La independencia de Egipto, Siria, Jordania o Iraq habría tenido lugar, con la llegada al poder de partidos anti-británicos y pro-alemanes. El nacional-socialismo – a fin de cuentas la ideología del Baaz posterior – se habría extendido desde el Nilo al Éufrates tomando su inspiración de un austriaco llamado Hitler. Seguramente, se habría tratado de un Oriente Medio mucho más estable que el que hemos conocido tras la Segunda guerra mundial, pero con formas políticas no menos pavorosas.

En Extremo Oriente, Japón habría podido mantener su influencia en ciertas zonas de China y el Sureste asiático, pero, seguramente, sólo por un tiempo. Al fin y a la postre, la resistencia en Vietnam, Corea e incluso la mayor parte de China habría obligado al Japón a limitar su expansión y quizá a retirarse de ciertas áreas. Un Hitler que lo habría necesitado, por ejemplo, en el enfrentamiento con la Unión Soviética nunca lo tuvo en cuenta en medio de la guerra. Cuesta creer que lo hubiera hecho tras vencer en Europa y África.

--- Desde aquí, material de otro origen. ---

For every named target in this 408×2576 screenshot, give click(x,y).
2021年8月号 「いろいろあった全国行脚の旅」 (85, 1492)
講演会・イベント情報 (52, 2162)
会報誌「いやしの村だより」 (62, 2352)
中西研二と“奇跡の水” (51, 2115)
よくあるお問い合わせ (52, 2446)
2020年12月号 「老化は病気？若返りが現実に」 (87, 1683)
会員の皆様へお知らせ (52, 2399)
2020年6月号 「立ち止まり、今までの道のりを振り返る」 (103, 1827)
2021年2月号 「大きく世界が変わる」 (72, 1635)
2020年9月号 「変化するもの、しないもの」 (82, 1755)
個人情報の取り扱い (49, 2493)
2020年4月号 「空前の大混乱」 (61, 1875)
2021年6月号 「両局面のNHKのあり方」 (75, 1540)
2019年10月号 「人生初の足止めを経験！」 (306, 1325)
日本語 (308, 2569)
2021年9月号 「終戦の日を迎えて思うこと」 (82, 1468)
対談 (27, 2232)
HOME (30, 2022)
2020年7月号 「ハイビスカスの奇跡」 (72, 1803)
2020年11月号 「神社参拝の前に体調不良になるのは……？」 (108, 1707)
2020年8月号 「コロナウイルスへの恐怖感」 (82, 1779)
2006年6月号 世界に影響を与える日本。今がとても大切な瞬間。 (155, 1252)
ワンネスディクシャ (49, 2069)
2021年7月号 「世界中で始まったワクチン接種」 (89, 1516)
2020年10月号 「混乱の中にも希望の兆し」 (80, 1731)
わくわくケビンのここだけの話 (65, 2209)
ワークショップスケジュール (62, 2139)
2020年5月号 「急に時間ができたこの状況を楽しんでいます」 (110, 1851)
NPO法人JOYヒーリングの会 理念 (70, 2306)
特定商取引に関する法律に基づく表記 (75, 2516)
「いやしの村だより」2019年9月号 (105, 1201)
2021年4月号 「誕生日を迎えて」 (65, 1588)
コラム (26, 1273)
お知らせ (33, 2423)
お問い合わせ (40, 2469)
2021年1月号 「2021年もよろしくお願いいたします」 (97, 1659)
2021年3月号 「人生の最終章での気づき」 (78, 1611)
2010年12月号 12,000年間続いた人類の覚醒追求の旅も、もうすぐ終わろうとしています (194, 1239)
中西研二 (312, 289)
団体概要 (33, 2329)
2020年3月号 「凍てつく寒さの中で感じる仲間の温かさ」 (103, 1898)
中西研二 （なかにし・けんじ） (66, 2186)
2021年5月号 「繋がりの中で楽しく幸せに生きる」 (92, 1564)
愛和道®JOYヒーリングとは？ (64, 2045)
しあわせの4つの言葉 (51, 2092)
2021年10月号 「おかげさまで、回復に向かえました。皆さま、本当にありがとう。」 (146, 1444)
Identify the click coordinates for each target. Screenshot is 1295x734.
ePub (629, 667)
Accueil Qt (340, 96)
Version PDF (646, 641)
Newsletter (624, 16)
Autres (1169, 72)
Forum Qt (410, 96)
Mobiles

La pregunta final es que habría pasado con Estados Unidos, considerado por Hitler como el enemigo número uno. De manera más que previsible, el III Reich habría logrado no pocas adhesiones ideológicas al sur del río Grande donde, por ejemplo, el general Perón había creado su propia versión del fascismo italiano. En los años posteriores a la victoria de Alemania, buena parte de Hispanoamérica previsiblemente habría abrazado el nacional-socialismo como una ideología adecuada para enfrentarse con el coloso del Norte. Por añadidura, Estados Unidos no habría podido crear en Bretton Woods un nuevo orden mundial que le permitiera convertirse en la potencia hegemónica de Occidente absorbiendo los excedentes económicos de otras naciones para costear su déficit público y privado que ha ido aumentando sin cesar desde los años sesenta del siglo pasado. Tampoco habría podido convertirse en pieza clave de la política europea a través del Plan Marshall y la NATO. Menos aún habría ganado la carrera espacial con Werner von Braun y sus técnicos trabajando no para la NASA sino para su Alemania natal. Ni que decir tiene que jamás habría tenido lugar el movimiento de los derechos civiles porque la victoria del nacional-socialismo alemán habría proporcionado una clara legitimación a las ideologías de carácter racista en todo el globo. Quizá Estados Unidos habría podido mantener su status de potencia avanzada, pero, en no escasa medida, se habría visto empotrado entre el III Reich victorioso y el Japón que limitaría su expansión en el Pacífico y no habría podido extenderse geo-estratégicamente por medio mundo apelando a la lucha contra el comunismo por la sencilla razón de que la Unión Soviética habría sido aniquilada por Hitler. En otras palabras, el siglo XX no habría sido americano sino germánico y Japón, como tras la segunda guerra mundial, se habría convertido en un aliado del vencedor. No solo eso. Hitler no habría sido el archi-villano actual sino que habría sido presentado como el heroico redentor de la Humanidad ya que sería retratado como el gran vencedor sobre un comunismo descrito como un movimiento terriblemente sanguinario y sobre los judíos que serían pintados con los colores más siniestros. Afortunadamente, determinados supuestos sólo son posibles en el mundo de la ficción.